A similar dish, 15.7cm diameter, is published in Gugong bowuyuan cang wenwu zhenpin quanji, vol. 38, ‘Wucai, Doucai,’ 2008, p. 22, cat. no. 193. See also the pair of dishes sold in Sotheby’s, Hong Kong sale HK0269, 11 April 2008, lot 2906, 15.8cm diameter.
A pair of famille rose and iron red enameled jardinières. Late Qing-Republic period. Estimate: $20,000 – 30,000 (€16,000 – 24,000). Image: Courtesy of Bonhams.
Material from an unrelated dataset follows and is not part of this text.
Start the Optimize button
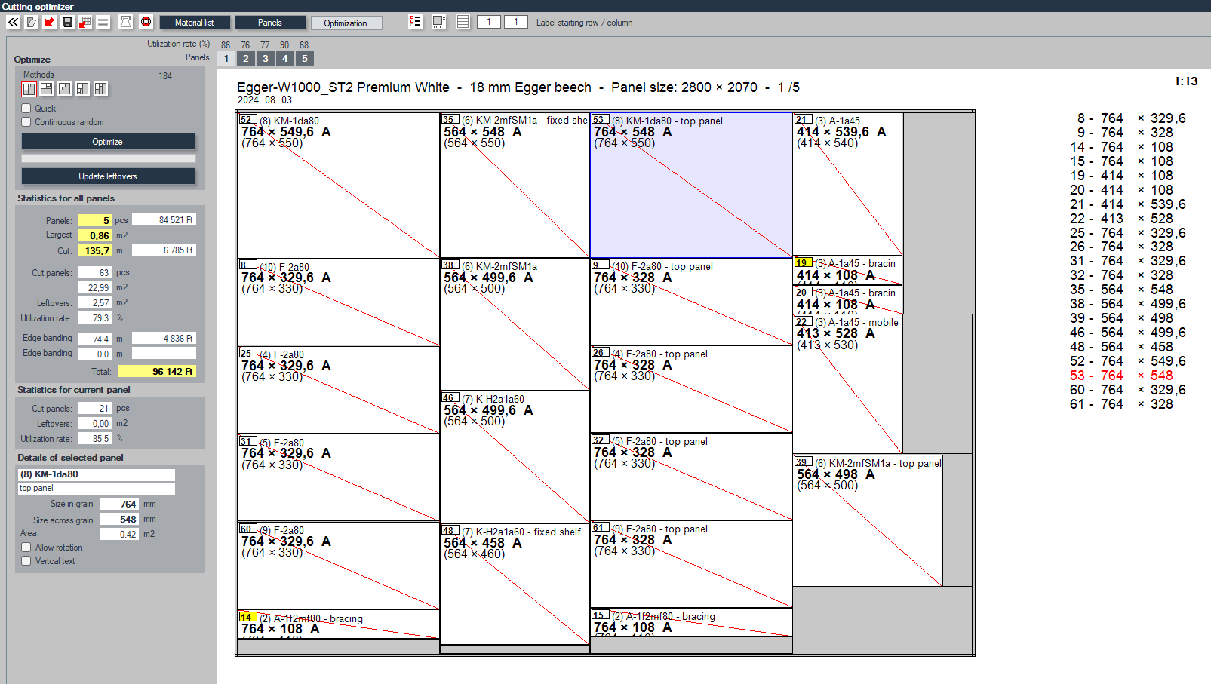The image size is (1211, 684). click(108, 142)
Each of compressed globular form, the interior walls painted in iron red while gilt and brightly hued enamels appear on exterior walls in four circular dragon and phoenix reserves surrounded by gourd vines on a lemon yellow ground, the unglazed foot pads and recessed bases burnt a pale brown. 20 3/4in (52cm) diameter; 12 1/2in (32cm) high
The sale features 60 Chinese classical and modern paintings, including property from the collection of Huang Haonian (1899-1953) and from a San Francisco collection, with works by Zhang Daqian, Deng Fen, Li Kuchan, Pu Ru and Huang Junbi. Two paintings by the famous Philippine artist Fernando Amorsolo (1892-1972) (est. $20,000-30,000 each) from a Canadian private collection conclude the sale.